Observability — Detailed#

flowchart TB
  subgraph App[Application]
    INST([OpenTelemetry SDK<br/>auto + manual instrumentation])
    SLO[SLI / SLO definitions]
    EXEM[Exemplar trace ids on metrics]
  end

  subgraph Pipelines[Collection]
    OTEL[OTel Collector<br/>receivers, processors, exporters]
    AGENT[Per-host agent<br/>FluentBit / Vector / Promtail]
    SCRAPE[Prometheus scrape]
  end

  subgraph Metrics[Metrics tier]
    PROM[Prometheus / Thanos / Mimir / VictoriaMetrics]
    DD[Datadog / NewRelic]
    REC[Recording rules / aggregations]
    ALERT[Alertmanager]
  end

  subgraph Logs[Logs tier]
    LOKI[Loki / Elasticsearch / OpenSearch / Splunk]
    PARSE[Structured parsing<br/>JSON]
    REDACT[PII redaction]
    INDEX[Indexing strategy: labels + content]
    ARCH[Cold archive S3]
  end

  subgraph Traces[Traces tier]
    JAEG[Jaeger / Tempo / Honeycomb]
    SAMPL[Sampling head + tail]
    SPAN[Spans, links, baggage]
    PROP[W3C traceparent propagation]
  end

  subgraph Profiles[Continuous Profiling]
    PROF[Pyroscope / Parca / Pixie]
    CPU[CPU / heap / lock / off-cpu]
  end

  subgraph SLO_Stack[SLO & error budget]
    BURN[Burn rate alerts]
    MWMW[Multi-window multi-burn]
    OBJ[Targets: 99.9% etc]
  end

  subgraph UX[Dashboards & UX]
    DASH[Grafana / Kibana]
    NOTI[PagerDuty / Opsgenie]
    INCID[Incident commander / runbook]
  end

  INST --> OTEL
  INST --> SCRAPE
  AGENT --> OTEL
  OTEL --> Metrics
  OTEL --> Logs
  OTEL --> Traces
  SCRAPE --> PROM
  PROM --> REC --> ALERT
  ALERT --> NOTI
  Metrics --> DASH
  Logs --> DASH
  Traces --> DASH
  Profiles --> DASH
  EXEM -. link metric -> trace .-> Traces
  SLO --> BURN --> ALERT

    classDef client fill:#dbeafe,stroke:#1e40af,stroke-width:1px,color:#0f172a;
    classDef edge fill:#cffafe,stroke:#0e7490,stroke-width:1px,color:#0f172a;
    classDef service fill:#fef3c7,stroke:#92400e,stroke-width:1px,color:#0f172a;
    classDef datastore fill:#fee2e2,stroke:#991b1b,stroke-width:1px,color:#0f172a;
    classDef cache fill:#fed7aa,stroke:#9a3412,stroke-width:1px,color:#0f172a;
    classDef queue fill:#ede9fe,stroke:#5b21b6,stroke-width:1px,color:#0f172a;
    classDef compute fill:#d1fae5,stroke:#065f46,stroke-width:1px,color:#0f172a;
    classDef storage fill:#e5e7eb,stroke:#374151,stroke-width:1px,color:#0f172a;
    classDef external fill:#fce7f3,stroke:#9d174d,stroke-width:1px,color:#0f172a;
    classDef obs fill:#f3e8ff,stroke:#6b21a8,stroke-width:1px,color:#0f172a;
    class AGENT,REC,PARSE,REDACT,INDEX,SAMPL,SPAN,PROF,CPU,MWMW,OBJ,INCID service;
    class ARCH storage;
    class INST,SLO,EXEM,OTEL,SCRAPE,PROM,DD,ALERT,LOKI,JAEG,PROP,BURN,DASH,NOTI obs;

SLI / SLO basics#

  • SLI = signal (e.g., "fraction of requests < 300 ms").
  • SLO = target (e.g., 99.9% over 28 days).
  • Error budget = 1 - SLO. Spend it on shipping.
  • Burn-rate alerts: page on fast burn (1 hr / 5%), warn on slow burn (6 hr / 10%).

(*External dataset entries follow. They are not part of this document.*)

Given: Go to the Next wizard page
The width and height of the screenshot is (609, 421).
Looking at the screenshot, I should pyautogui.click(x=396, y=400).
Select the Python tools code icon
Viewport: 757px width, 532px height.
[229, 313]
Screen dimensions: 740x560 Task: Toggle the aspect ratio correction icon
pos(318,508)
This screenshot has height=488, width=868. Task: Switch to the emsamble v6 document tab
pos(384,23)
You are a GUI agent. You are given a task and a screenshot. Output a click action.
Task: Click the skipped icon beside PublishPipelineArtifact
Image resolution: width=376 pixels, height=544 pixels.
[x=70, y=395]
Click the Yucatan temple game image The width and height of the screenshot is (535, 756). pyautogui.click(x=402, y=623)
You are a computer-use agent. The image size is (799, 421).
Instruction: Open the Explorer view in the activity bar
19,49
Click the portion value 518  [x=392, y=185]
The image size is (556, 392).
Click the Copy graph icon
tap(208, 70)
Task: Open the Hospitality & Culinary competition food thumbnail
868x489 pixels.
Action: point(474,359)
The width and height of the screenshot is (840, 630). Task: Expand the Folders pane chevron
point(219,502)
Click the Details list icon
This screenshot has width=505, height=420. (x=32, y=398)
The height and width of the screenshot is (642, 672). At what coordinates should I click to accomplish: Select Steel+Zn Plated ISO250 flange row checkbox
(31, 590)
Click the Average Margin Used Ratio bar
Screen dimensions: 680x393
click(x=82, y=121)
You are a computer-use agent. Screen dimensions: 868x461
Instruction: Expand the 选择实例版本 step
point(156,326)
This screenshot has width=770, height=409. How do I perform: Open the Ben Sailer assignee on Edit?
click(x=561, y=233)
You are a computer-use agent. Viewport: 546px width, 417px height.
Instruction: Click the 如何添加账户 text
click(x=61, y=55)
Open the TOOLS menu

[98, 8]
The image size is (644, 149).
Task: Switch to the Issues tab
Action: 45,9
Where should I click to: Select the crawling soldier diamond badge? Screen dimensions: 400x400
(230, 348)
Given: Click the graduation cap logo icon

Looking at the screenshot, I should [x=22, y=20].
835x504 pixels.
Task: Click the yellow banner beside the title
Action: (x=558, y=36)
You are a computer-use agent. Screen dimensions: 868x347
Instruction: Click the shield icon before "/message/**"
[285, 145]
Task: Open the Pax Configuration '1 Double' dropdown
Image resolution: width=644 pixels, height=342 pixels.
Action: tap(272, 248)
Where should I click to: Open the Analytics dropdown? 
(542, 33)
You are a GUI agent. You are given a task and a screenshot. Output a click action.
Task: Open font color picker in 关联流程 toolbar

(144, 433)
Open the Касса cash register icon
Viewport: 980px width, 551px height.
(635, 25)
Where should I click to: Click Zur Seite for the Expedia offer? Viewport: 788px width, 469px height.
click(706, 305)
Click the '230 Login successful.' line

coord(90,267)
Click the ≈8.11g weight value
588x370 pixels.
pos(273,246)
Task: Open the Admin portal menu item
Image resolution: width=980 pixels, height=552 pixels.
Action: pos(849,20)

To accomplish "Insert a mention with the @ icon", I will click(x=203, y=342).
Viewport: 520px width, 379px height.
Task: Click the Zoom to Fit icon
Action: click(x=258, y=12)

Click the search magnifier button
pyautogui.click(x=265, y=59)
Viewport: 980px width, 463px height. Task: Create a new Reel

Metric types (Prometheus model)#

  • Counter — monotonic, use rate() for per-second.
  • Gauge — value at a moment.
  • Histogram — bucketed; allows histogram_quantile.
  • Summary — pre-computed quantiles, not aggregatable.

Sampling#

  • Head sampling: decide at root span (random N%).
  • Tail sampling: decide after full trace (keep all errors, slow).
  • Adaptive sampling: keep enough per-route signal.

Logging discipline#

  • Structured JSON, severity, request id, user id (hashed), trace id.
  • Sample noisy lines; reserve INFO for state changes, DEBUG for diag only.
  • Don't log PII or secrets; redact at agent.

Pitfalls#

  • Cardinality explosion in Prometheus — beware unbounded labels (user id).
  • Logs as primary metric source — slow and expensive.
  • Alerts on symptoms not causes (user impact > CPU%).
  • "Alert fatigue" — page only on user-visible breakage.

Glossary & fundamentals#

Concepts referenced in this design. Each row links to its canonical page; the tag column shows whether it is a high-level (HLD) or low-level (LLD) concept.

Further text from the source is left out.